Task material:
[Start of Attachment]

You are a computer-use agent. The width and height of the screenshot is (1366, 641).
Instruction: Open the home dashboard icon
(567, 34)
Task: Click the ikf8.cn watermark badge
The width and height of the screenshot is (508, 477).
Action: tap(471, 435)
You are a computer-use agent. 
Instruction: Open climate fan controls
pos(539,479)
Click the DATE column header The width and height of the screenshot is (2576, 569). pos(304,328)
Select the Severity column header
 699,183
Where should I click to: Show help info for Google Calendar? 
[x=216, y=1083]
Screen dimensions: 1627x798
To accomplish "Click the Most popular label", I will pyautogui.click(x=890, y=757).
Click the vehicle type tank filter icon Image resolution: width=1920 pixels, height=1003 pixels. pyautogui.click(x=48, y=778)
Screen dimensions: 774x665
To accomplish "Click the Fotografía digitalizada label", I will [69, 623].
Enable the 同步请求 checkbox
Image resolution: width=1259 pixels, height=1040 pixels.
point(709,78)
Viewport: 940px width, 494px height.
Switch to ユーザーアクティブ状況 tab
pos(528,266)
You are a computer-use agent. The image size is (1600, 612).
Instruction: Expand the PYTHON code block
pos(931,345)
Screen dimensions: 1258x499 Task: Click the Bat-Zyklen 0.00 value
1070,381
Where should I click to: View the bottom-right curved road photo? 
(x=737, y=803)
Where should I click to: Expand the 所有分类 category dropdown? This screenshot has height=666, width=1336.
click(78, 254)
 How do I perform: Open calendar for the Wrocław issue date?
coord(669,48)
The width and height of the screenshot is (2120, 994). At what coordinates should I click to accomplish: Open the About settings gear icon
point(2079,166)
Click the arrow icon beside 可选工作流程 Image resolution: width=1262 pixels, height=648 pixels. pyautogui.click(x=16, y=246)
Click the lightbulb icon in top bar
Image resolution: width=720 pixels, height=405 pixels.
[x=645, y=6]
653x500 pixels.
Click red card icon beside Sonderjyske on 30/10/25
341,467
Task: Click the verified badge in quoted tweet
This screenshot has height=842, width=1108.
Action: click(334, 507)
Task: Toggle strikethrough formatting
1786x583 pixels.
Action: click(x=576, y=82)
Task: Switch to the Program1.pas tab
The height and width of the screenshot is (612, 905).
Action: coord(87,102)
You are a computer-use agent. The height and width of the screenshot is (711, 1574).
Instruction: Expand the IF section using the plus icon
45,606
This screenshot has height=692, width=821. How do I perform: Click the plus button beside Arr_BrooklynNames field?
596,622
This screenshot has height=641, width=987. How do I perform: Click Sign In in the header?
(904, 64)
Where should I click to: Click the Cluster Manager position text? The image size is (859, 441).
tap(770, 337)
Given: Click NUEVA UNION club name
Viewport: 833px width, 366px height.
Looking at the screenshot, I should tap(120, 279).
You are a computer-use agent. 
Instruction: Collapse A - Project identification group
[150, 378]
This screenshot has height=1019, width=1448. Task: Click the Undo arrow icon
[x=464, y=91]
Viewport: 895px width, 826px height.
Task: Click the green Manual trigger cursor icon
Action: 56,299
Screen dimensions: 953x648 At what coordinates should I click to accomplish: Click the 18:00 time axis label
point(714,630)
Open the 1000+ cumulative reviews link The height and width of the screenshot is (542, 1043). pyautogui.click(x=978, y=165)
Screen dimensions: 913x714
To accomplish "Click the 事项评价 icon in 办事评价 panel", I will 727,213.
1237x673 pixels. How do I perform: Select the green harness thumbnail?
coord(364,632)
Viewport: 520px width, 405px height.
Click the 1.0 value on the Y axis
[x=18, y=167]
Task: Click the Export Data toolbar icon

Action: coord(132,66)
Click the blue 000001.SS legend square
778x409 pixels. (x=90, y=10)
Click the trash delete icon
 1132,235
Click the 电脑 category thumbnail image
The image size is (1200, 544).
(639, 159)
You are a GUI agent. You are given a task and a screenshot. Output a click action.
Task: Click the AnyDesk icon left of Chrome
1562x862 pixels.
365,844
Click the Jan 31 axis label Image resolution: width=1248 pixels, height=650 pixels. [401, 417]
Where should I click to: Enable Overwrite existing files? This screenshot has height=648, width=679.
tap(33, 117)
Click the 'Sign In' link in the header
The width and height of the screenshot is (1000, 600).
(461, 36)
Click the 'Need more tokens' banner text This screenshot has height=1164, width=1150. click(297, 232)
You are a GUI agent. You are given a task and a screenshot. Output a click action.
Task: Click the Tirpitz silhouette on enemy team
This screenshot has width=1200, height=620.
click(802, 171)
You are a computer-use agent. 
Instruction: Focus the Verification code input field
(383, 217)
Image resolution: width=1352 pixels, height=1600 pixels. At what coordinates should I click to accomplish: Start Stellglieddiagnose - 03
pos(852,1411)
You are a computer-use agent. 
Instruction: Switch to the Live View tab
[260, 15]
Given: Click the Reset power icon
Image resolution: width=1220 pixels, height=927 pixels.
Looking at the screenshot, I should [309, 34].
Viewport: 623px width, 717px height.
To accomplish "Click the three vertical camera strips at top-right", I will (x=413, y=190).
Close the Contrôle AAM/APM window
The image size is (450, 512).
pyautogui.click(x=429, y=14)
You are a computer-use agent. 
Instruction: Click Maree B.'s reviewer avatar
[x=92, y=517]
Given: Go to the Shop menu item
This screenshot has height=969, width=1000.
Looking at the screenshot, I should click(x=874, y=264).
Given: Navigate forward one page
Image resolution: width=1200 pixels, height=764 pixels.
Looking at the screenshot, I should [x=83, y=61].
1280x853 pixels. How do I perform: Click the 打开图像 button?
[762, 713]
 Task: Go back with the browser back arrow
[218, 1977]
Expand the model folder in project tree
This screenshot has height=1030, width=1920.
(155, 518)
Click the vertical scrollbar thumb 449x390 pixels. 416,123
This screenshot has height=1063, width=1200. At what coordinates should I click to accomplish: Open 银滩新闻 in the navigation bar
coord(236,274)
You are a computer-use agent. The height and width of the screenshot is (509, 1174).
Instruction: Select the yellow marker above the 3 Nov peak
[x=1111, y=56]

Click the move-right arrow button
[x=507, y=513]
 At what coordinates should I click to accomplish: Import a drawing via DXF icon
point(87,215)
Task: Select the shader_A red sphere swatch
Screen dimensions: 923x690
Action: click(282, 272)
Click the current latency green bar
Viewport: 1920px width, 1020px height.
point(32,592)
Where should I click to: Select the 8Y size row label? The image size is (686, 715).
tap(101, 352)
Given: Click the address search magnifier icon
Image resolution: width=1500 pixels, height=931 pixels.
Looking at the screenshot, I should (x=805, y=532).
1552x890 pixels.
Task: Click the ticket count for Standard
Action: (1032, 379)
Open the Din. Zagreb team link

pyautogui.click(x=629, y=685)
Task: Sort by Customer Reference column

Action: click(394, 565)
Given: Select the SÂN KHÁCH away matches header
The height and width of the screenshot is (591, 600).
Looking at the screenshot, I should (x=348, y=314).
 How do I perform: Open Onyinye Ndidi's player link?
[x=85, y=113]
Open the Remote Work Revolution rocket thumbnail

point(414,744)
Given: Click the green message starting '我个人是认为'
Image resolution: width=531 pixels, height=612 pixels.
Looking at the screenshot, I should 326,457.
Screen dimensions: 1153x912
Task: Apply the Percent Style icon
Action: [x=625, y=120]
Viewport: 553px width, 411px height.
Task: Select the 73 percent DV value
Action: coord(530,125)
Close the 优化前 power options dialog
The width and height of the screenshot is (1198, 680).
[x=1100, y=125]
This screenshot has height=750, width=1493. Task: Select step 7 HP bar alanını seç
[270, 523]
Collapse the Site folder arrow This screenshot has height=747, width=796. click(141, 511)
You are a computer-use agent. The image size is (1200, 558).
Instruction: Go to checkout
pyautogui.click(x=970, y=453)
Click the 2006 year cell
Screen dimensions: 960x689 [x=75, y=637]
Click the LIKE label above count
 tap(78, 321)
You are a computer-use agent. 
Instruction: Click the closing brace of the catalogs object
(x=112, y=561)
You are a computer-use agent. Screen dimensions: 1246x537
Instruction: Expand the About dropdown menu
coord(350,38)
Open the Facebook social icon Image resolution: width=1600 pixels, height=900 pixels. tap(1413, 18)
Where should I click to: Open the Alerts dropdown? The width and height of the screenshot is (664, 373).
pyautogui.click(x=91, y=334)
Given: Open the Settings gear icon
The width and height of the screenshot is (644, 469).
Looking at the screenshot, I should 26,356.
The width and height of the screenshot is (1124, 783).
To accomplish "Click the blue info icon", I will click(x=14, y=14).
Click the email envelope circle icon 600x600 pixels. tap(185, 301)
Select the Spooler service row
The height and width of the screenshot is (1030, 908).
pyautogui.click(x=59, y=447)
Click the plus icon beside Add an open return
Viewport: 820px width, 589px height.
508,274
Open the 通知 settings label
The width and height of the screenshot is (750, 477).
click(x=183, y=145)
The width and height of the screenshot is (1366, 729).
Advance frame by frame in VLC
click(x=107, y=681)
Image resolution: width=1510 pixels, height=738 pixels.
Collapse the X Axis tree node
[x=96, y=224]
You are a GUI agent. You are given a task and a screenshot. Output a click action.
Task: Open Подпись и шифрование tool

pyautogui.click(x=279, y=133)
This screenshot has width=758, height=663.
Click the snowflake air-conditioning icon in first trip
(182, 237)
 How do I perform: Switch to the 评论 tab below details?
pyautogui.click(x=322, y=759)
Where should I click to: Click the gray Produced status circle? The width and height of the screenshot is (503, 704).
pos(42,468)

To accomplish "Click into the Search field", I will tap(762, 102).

[End of Attachment]

About this exercise: Count the lines of the data that hold the string "badge", and give that number as the entire reply.

Finished exercise: 2